I broke up with my ex 3 years ago. Recently made contact earlier in the year and he asked me to dinner. Met him for dinner - he was cold and unfriendly. Not sure what that was about - I left mad saying I would never see him again.

 

Easter Sunday - get a random text "Happy Easter" from him. Didn't know who it was at first because I deleted his cell phone number. Responded back all happy and excited to hear from him. (What planet was I on? Planet STUPID).

 

Two weeks ago - random text on a Friday morning asking me to go to dinner that Saturday. Oh happy me "Sure! Where! Can't wait!". Still on Planet Stupid.

 

Left Planet Stupid to meet him for dinner. Actually told him I missed him, still loved him, even gave him a card. He smiled, reached across the table and grabbed my hand and said thank you. Then invited me to his house after dinner. We sat on his patio and talked and of course he showed me his brand new Corvette (which I'm sorry - I thought was douchy as he's 55 and so not him - mid life thing). He's driven huge trucks his entire life.

• GIVEN DATA

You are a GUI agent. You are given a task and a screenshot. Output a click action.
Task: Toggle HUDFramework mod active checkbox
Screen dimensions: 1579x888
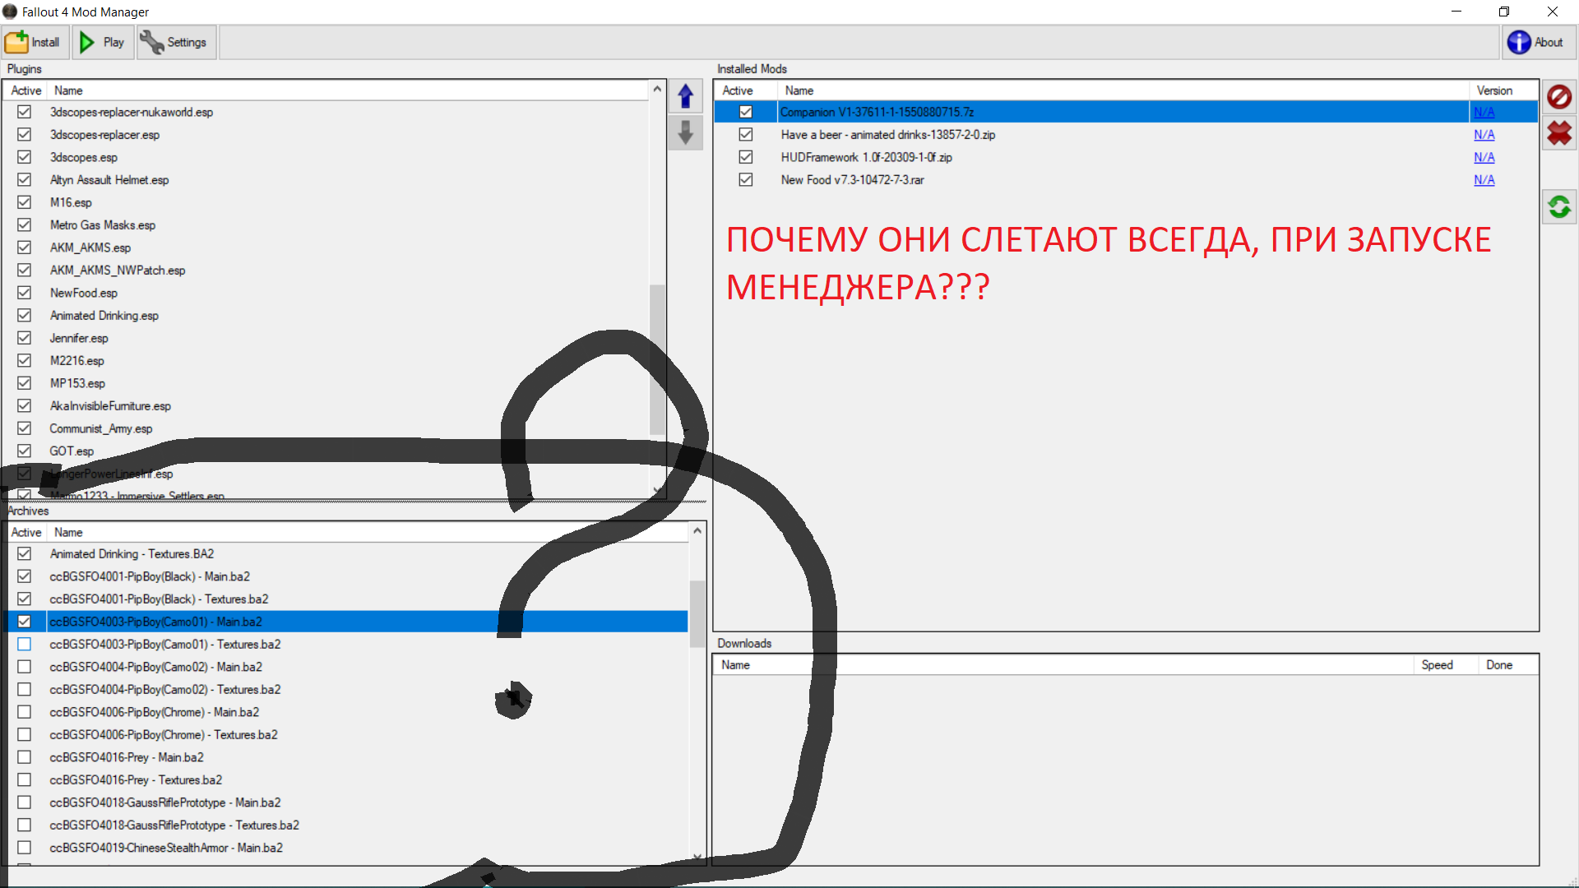[746, 157]
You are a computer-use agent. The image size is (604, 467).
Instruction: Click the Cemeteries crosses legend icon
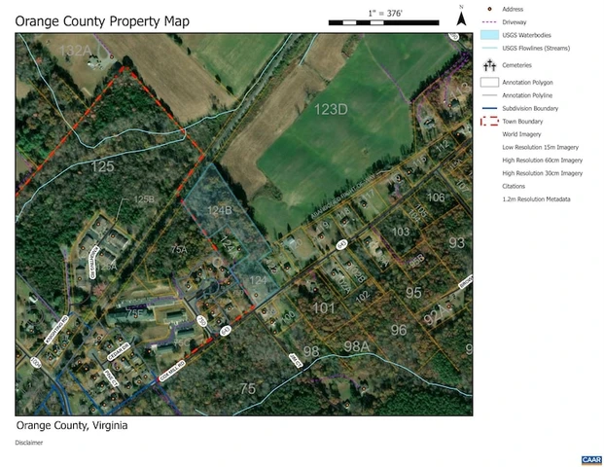pyautogui.click(x=489, y=65)
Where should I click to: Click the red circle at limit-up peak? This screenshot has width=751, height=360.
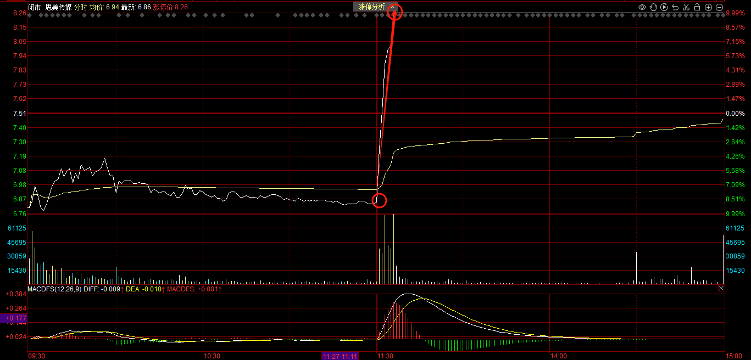395,12
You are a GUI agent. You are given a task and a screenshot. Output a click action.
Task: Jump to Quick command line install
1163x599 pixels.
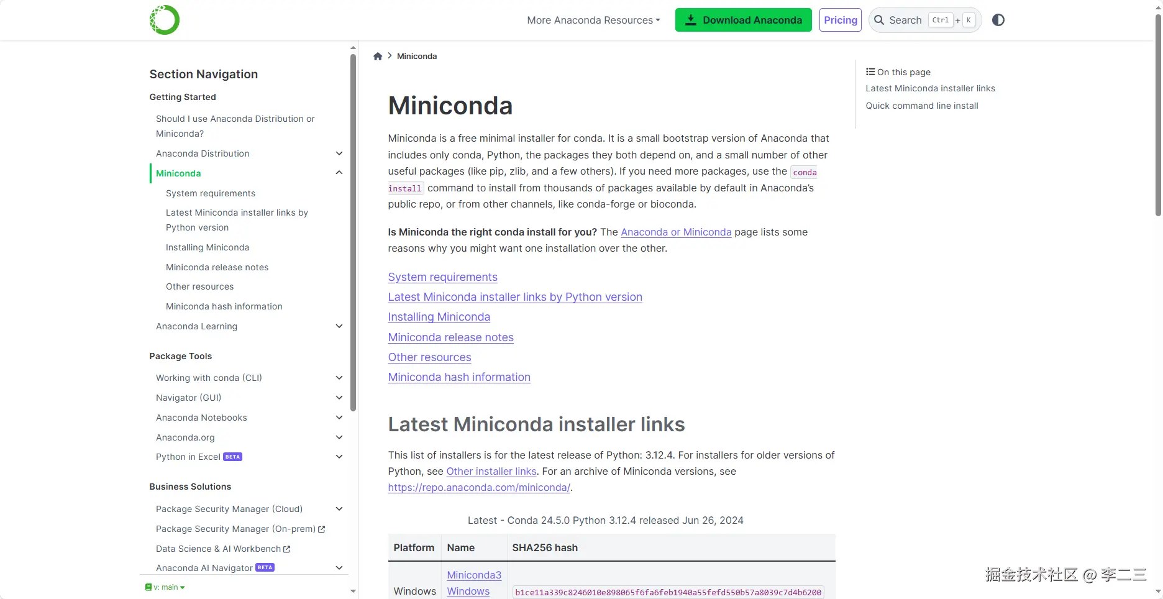(x=921, y=106)
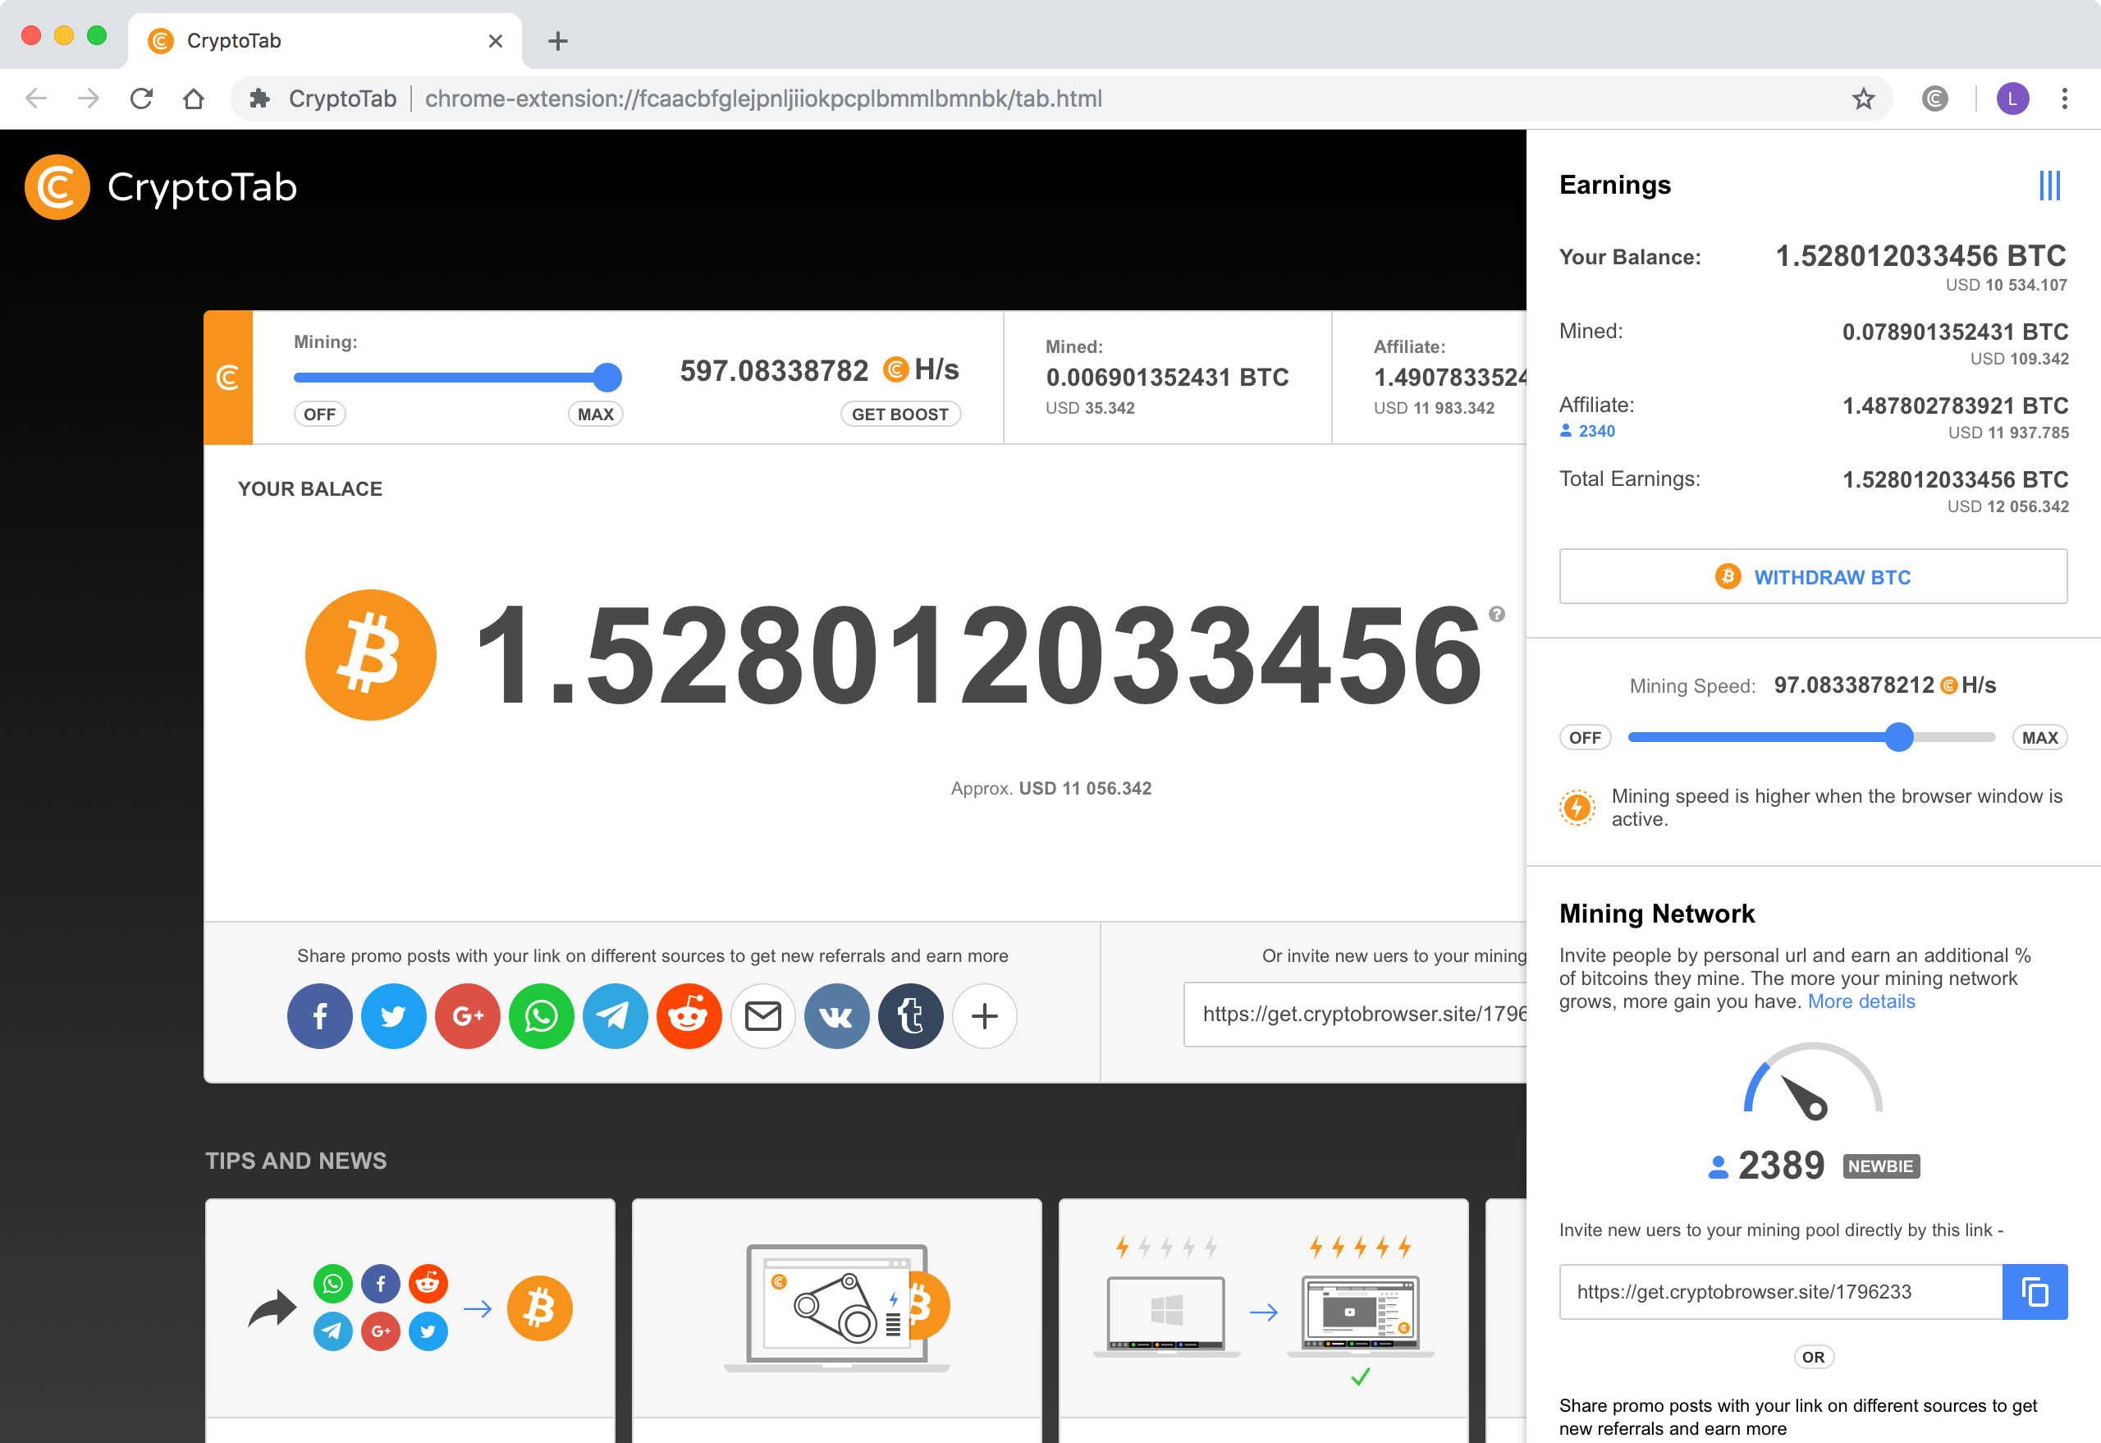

• TASK DETAILS
Decide whether each statement agrees with the account about the ex. Answer yes or no for each and quote the words of the account that settle it.
1. The writer had deleted the ex's cell phone number.
2. The second dinner invitation arrived by text on a Friday morning.
3. The ex has driven sports cars all his life.
The entries play no role here.

• EXERCISE SOLUTION
1. Yes: "because I deleted his cell phone number"
2. Yes: "random text on a Friday morning asking me to go to dinner that Saturday"
3. No: "He's driven huge trucks his entire life."